Psy & Changelings 06 - Branded by Fire
“It’s about having a mate who adores you.”
She didn’t know which one of them he was talking about, whether it was a promise or a declaration, but she did know that no woman could’ve resisted him at that moment. “Then we dance, wolf.” A slow, teasing smile as she raised her arms to wrap around his neck, even as something deep in her screamed in warning—there was a danger she wasn’t seeing, a shock she’d never be able to bear. But Mercy was too caught up in the lush hunger of the mating dance to listen. “Let’s see if you can catch me.”
He skated his hand from her neck and down her body to close over her hip. “I already did, remember?”
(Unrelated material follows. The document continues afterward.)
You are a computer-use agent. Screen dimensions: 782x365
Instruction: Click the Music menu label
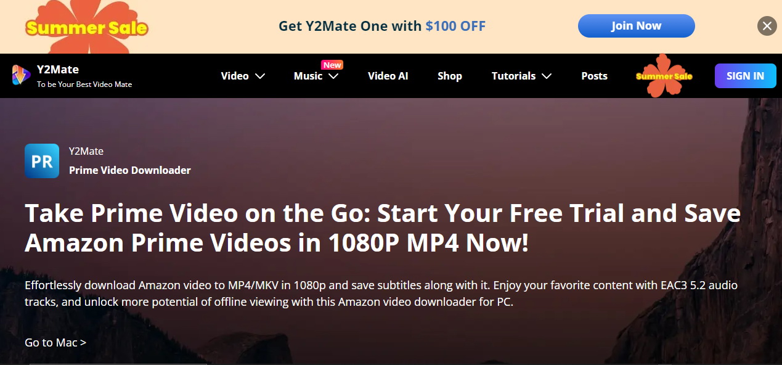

“New game.” She pressed a kiss to the base of his neck, a spot she was becoming very fond of. Especially since he always blew out a breath when she licked her tongue over it. Like now. “New rules.”
“Tell me the rules.” He didn’t seem to realize he was holding her head against him.
Hmm, she thought, Riley really liked having his neck kissed. She was so going to take him necking out in the woods. Smiling, she began to nibble on that strong column, feeling her cat purr as he shuddered and angled his head to give her better access. “The rules,” she whispered, drawing the warm, masculine scent of him into her lungs, “are that there aren’t any rules.”
He froze for an instant, then groaned. “You’re going to drive me to the asylum.”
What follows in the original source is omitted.